The last of the three monthly home sales reports was out this week, the one tracking pending home sales. Like the two that were released last week, it also continued to show the housing market cooling. This isn’t necessarily bad news, especially for those in the market to buy a home. It could mean growing inventories and moderating prices.
And price increases do seem to be slowing as well. The Case-Shiller indices were all down slightly.
And pending sales makes three.
Last week we reported that both new and existing home sales had been less than stellar in July--again. Existing home sales had been running on empty for much of the year and stretched its latest losing streak into a fourth month. New home sales had been more volatile recently; rising--often strongly--one month and easing back the next. July broke the mold as sales fell for a second straight month.
This week we got the final installment of the July’s home sales trilogy and it too was, as they say, weak tea. The National Association of Realtors’ (NAR’s) Pending Home Sales Index was down 0.7% from June and is now running 2.3% behind on an annual basis. It was the seventh straight month that the index has lagged its year-earlier numbers.
The weaknesses in the various sales reports are beginning to look less like blips than trends. The pending sales number is a little more disquieting than the actual sales reports because it is a leading indicator, expected to forecast existing sales over the next one or two months.
Want the Good News or...
Like the old joke however, this is the bad news. It may also be the good news. The housing market has long been in overdrive, and supply hasn’t met demand for a couple of years, pushing prices higher and higher. Every housing forecast we saw this month, from banks, government agencies, and housing entities like NAR, Freddie, and Fannie, have bemoaned the increasing lack of affordability, with rising prices no longer offset by record low interest rates.
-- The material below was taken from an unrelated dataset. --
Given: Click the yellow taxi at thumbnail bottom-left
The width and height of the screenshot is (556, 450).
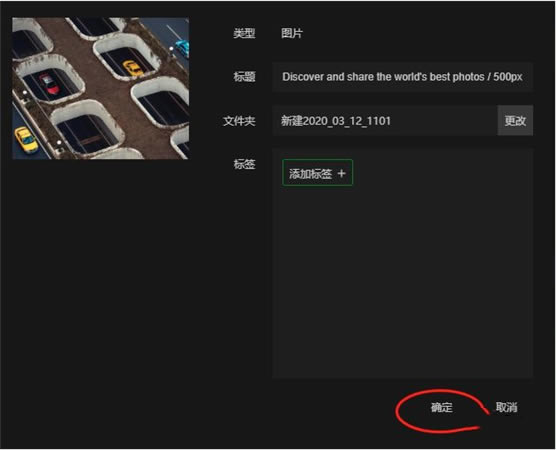Looking at the screenshot, I should [x=26, y=140].
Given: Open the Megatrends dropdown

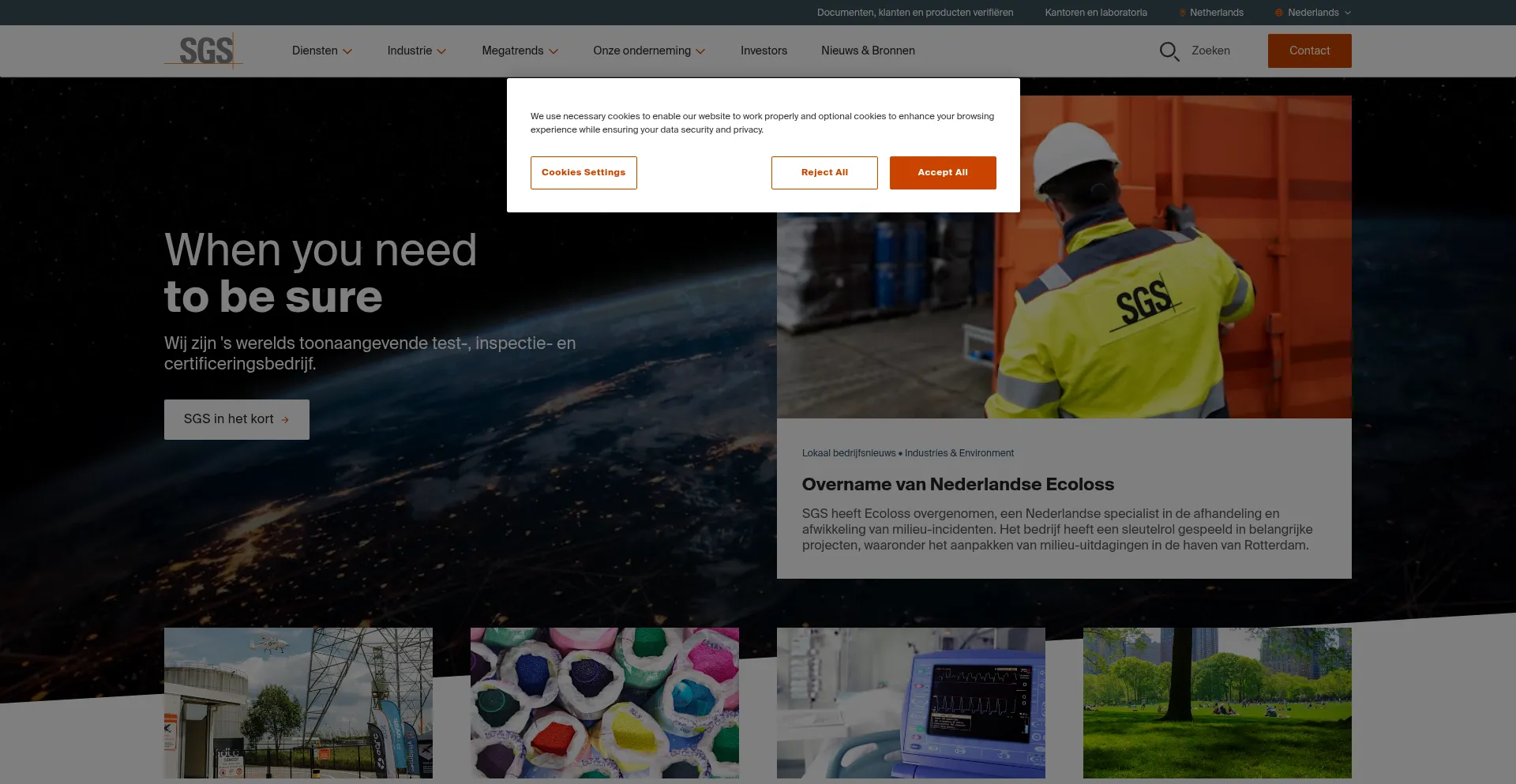Looking at the screenshot, I should click(x=520, y=51).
NAR’s chief economist Lawrence Yun noted that slowing sales have allowed inventories to grow, especially in some overheated markets in the West. This may help cool price growth and make homes more affordable going forward. Yun looks to see year-over-year price appreciation slow to between “two-and-four percent, which will help aspiring first-time buyers, and be good for the long-term health of the nation’s housing market.”
Price Appreciation Update
Prices did appear to be moderating ever so slightly in the June S&P CoreLogic Case-Shiller home prices report. The National Index was up 6.2% on an annual basis compared to 6.4% in May and the 10- and 20-City Composites eased in a similar fashion.
A lot has been written over the last year or so about whether or not housing was experiencing a bubble. Not sure that question was ever answered, but we do know the best way out of one without getting soap suds all over the place is a gradual slowdown. Perhaps we are lucky that it appears that just that is happening.